**What is needed**
In the data, find each line where the word "screenshot" appears and list that line.

**Provided records**
_____
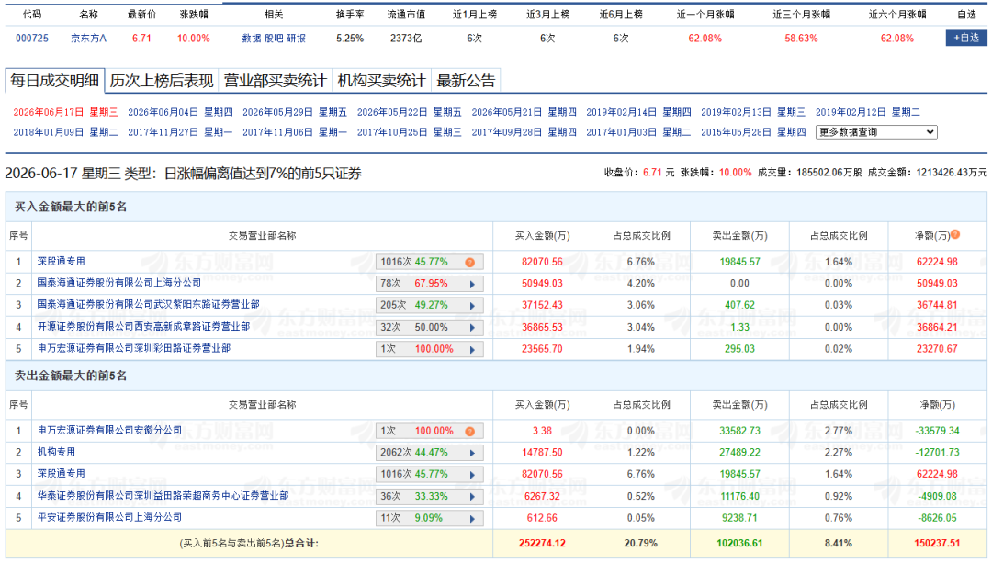Click arrow icon in 平安证券上海分公司 row
Screen dimensions: 992x563
472,519
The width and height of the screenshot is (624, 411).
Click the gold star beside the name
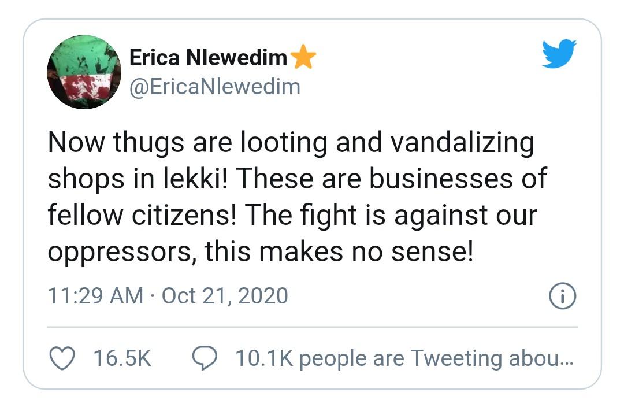click(x=303, y=57)
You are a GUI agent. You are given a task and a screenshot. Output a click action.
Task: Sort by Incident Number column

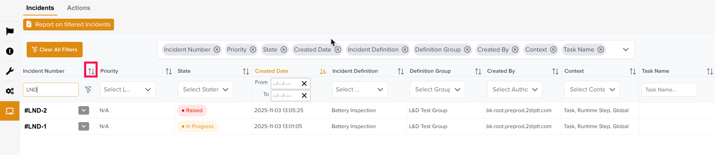point(91,71)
_____
**Result of this task**
The width and height of the screenshot is (624, 411).
You are a GUI agent. You are given a task and a screenshot. Output a click action.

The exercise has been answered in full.